[plt-scheme] Continuation barriers and C extensions

Hi,

I'm not understanding something about continuation barriers.  The
following code works:

(define f
   (make-py-function
       (lambda (x)
         (call/cc
               (lambda (cc) (cc x))))))

(py-apply f (make-py-number 2))

... where the make-py-* functions go into C to wrap scheme values
inside Python objects (and wrap the Python objects inside Scheme cptr
objects on return).  Py-apply goes to C, unwraps the function object,
and calls MzScheme's scheme_apply.

But the function 'g' gives me an error:

(define (py-call/cc py-fn)
  (let/cc k
    (py-apply py-fn (make-py-function k))))
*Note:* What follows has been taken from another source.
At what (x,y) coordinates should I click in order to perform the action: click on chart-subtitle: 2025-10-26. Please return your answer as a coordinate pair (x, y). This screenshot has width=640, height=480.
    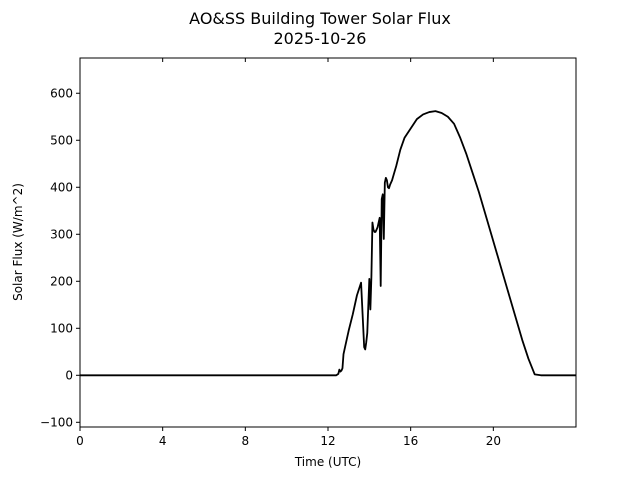
    Looking at the image, I should click on (320, 38).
(define pycallcc (make-py-function py-call/cc))

(define g
   (make-py-function
       (lambda (x)
         (py-apply
           pycallcc
           (make-py-function
               (lambda (cc) (py-apply cc x)))))))

(py-apply g (make-py-number 2))

--------Errortrace--->
continuation application: attempted to cross a continuation barrier
stdin::5243: (py-apply cc x)
stdin::5156: (py-apply pycallcc (make-py-function (lambda (cc)
(py-apply cc ....))))
stdin::5857: (py-apply g (make-py-number 2))

as does this function:

  (define h
   (make-py-function
       (lambda (x)
         (py-call/cc
           (make-py-function
               (lambda (cc) (py-apply cc x)))))))  

(py-apply h (make-py-number 2))

--------Errortrace--->
continuation application: attempted to cross a continuation barrier
stdin::5538: (py-apply cc x)
stdin::5469: (py-call/cc (make-py-function (lambda (cc) (py-apply cc x))))
stdin::5660: (py-apply h (make-py-number 2))


Is there any way to call a continuation from C?

Daniel